Let me also relay to you that “nuggets” don’t necessarily denote anything spectacular. We’re not talking just epiphanies here. For instance, there was a moment I realized that the scary test of the Emergency Broadcast System wouldn’t, in fact, be beeping if there were an emergency. I used to sit in anticipation— face to the TV screen, wringing my little pink hands and listening to the long drone of that too-loud alarm. Clearly, I was waiting for them to instruct us on the emergency I’d need to hide under my bed from. Then there are the many billboards and signs that I see daily but never stop to comprehend fully. For the record, Steak ‘n Shake has nothing to do with any type of new-rock dance crazy from the 50’s… they’re talking MILKshakes, not BOOTYshakes. Perhaps it’s just the strange phenomenon of hearing something so often that you never even stop to consider what it actually means. Or my IQ is just slightly high enough to enable me shoe-tying and teeth-brushing capabilities. Ha.

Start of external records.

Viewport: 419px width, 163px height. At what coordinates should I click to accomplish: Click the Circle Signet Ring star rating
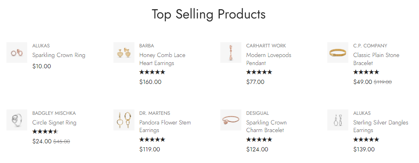click(x=45, y=131)
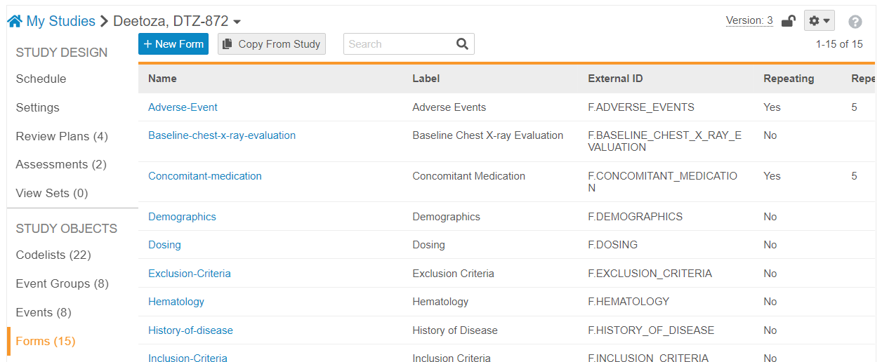Open the Baseline-chest-x-ray-evaluation form

[x=221, y=135]
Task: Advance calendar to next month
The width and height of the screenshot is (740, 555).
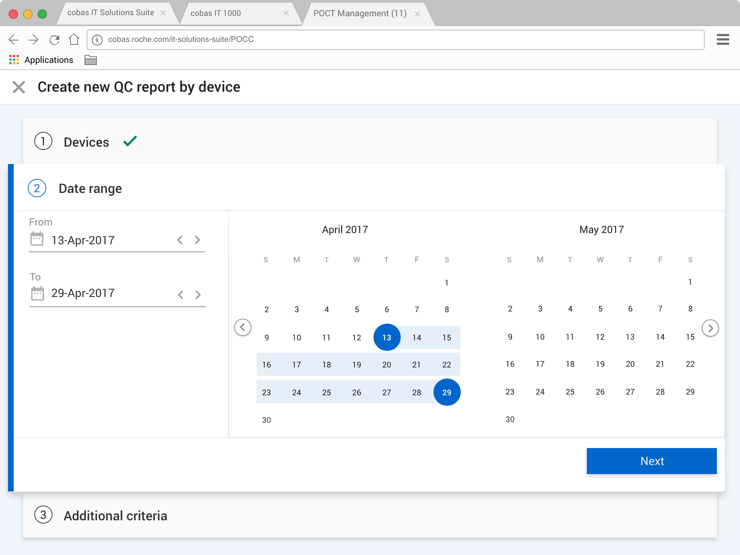Action: 710,328
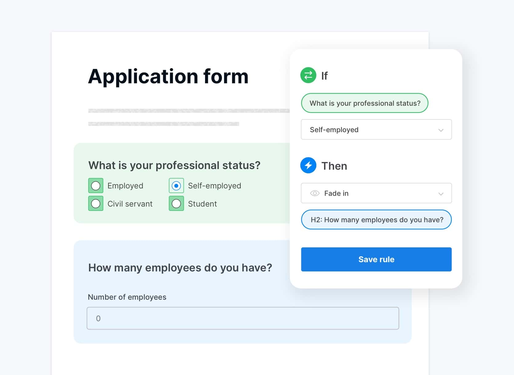Image resolution: width=514 pixels, height=375 pixels.
Task: Click the chevron on the Fade in dropdown
Action: tap(441, 193)
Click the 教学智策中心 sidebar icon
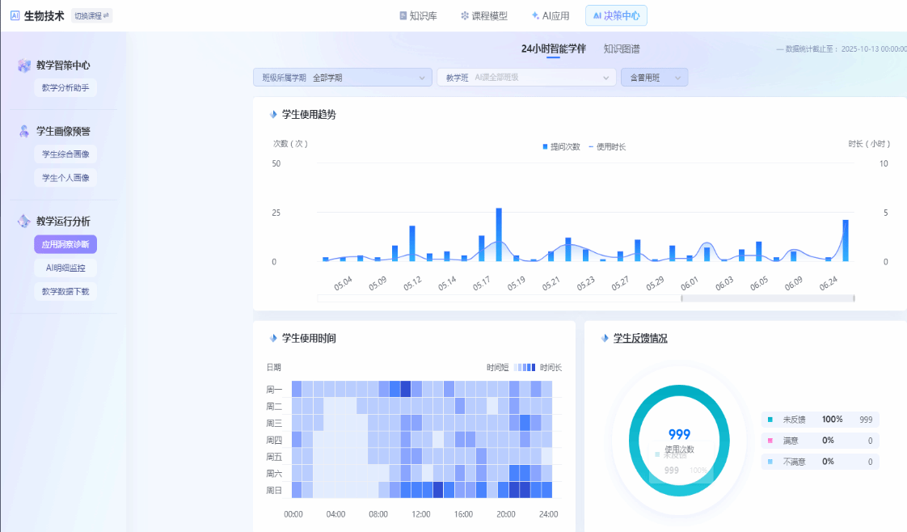The image size is (907, 532). (x=24, y=65)
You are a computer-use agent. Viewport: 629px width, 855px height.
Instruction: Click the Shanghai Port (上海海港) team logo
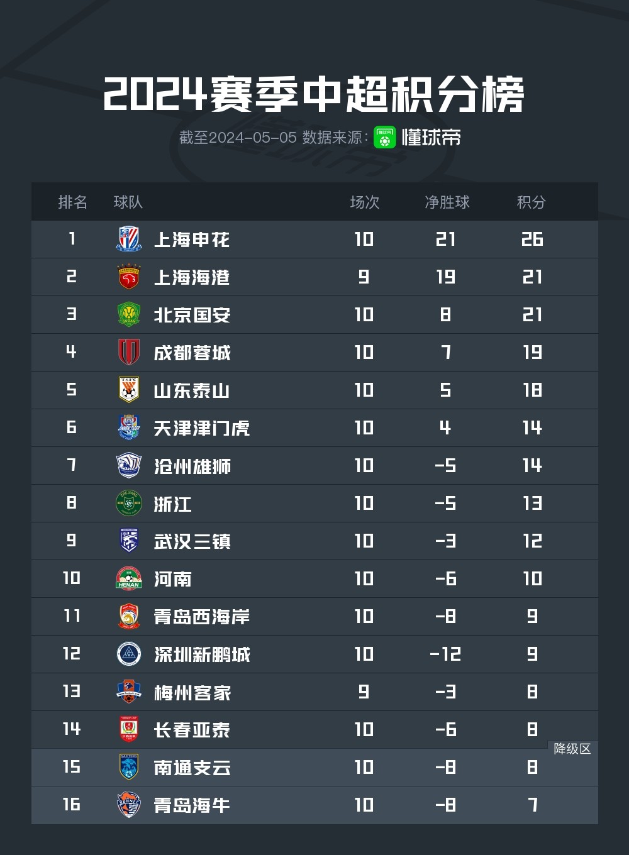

Anyhow, this friend of mine—so wise in the world with such brightness, like the contagious kind—she says to me… “Life is too short to spend it with people that make you feel bad.” And something finally sounded to the right parts of me.

Short, sweet and something to digest this snowy Sunday. I hope, at least, a few of you out there are at the “point” where you can gobble this up. Do yourself a favor in 2012… be near the people that make you feel great about you. Chances are, you’re an awesome person and you spend way too much time comparing/envying/letting other people dictate your self-worth. And this is no damn revolution. We KNOW we shouldn’t. But we do it anyway. So just don’t.